I know Nintendo is often in the news for rage-inducing reasons when it comes to interacting directly with the community, such as shutting down Pokemon Uranium or Another Metroid 2 Remake, but this time they actually want to collaborate with the community in an interesting way.
According to HackerOne, Nintendo is offering up to $20,000 in total bounty to hackers capable of breaking through the security protocols of the Nintendo 3DS and informing Nintendo about the vulnerabilities.
This is actually a pretty cool thing because it gives the hacking community an opportunity to dive into Nintendo's hardware and actually get paid for it. The task is to find critical security vulnerabilities within the 3DS and report the bugs to Nintendo using the report form on the HackerOne website.
They're looking for some very interesting information. For instance, they want to plug holes that might allow people to dump Nintendo 3DS games or execute them from a third-party software (such as emulators), as well as vulnerabilities relating to cheating. Any kind of software used to modify the game application or saved game data is information they want. They also want to put a stop to any means that could circumvent their security measures where inappropriate content for minors could be disseminated.
They give a few examples of what they're looking for and what they would like discovered in order to further secure the Nintendo 3DS and its line of systems. They plan on paying anywhere between $100 and $20,000 to the first person who reports a certain kind of bug or vulnerability. So if you happen to come across a bug that someone else has already found and claimed the bounty on, there won't be any money for you.
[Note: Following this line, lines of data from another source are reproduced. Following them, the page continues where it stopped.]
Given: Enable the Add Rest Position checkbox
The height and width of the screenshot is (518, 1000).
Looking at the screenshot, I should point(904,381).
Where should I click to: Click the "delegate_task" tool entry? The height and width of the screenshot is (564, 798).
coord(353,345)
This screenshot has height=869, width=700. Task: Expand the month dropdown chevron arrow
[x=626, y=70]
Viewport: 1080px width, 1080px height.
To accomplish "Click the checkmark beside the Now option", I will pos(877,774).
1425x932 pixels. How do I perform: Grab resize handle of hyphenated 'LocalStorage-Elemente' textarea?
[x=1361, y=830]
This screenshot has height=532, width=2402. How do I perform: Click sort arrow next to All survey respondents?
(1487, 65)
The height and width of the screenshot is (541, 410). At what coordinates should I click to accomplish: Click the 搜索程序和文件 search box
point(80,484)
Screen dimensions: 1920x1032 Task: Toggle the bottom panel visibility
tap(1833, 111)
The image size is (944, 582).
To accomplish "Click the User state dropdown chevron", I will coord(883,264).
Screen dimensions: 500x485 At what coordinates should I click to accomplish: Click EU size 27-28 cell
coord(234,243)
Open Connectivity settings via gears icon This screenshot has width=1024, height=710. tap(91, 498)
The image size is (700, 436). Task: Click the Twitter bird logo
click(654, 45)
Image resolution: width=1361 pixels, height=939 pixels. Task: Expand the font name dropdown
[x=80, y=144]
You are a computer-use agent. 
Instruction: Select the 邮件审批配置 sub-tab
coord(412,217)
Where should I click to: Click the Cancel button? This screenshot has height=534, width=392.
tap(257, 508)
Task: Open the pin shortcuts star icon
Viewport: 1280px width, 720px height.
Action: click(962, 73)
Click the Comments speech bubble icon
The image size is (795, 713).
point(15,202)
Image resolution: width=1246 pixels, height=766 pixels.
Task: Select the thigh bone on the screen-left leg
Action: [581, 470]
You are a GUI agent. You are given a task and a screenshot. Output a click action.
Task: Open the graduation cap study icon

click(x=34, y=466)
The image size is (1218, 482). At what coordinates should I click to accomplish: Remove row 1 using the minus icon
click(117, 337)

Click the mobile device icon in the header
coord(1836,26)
While the terms and conditions state that Nintendo won't disclosure how the reward amount is calculated, it could be assumed that the reward would be based on the severity of the vulnerability. They do mention that the amount will also be based on the importance of the information and the quality in which the bug or security flaw is reported. I imagine if you report the vulnerability like a professional QA tester, you're could be swimming in a few thousand dollars easy.
They also want to ensure that there is proof of concept and details provided on every step of the way to give Nintendo a thorough look at how they happened upon the security breach.
What's most fascinating about this is that they're focusing on the Nintendo 3DS. One would think that the system is old enough by now that they would be focusing on their next machine. Then again, they could be using this data for their next handheld, or it could be something to help reinforce the Nintendo Switch, which is due for release in March of 2017.
If you have the elite hacking skills that Nintendo is looking for, feel free to crack open a Nintendo 3DS and find some flaws so you can make some cash.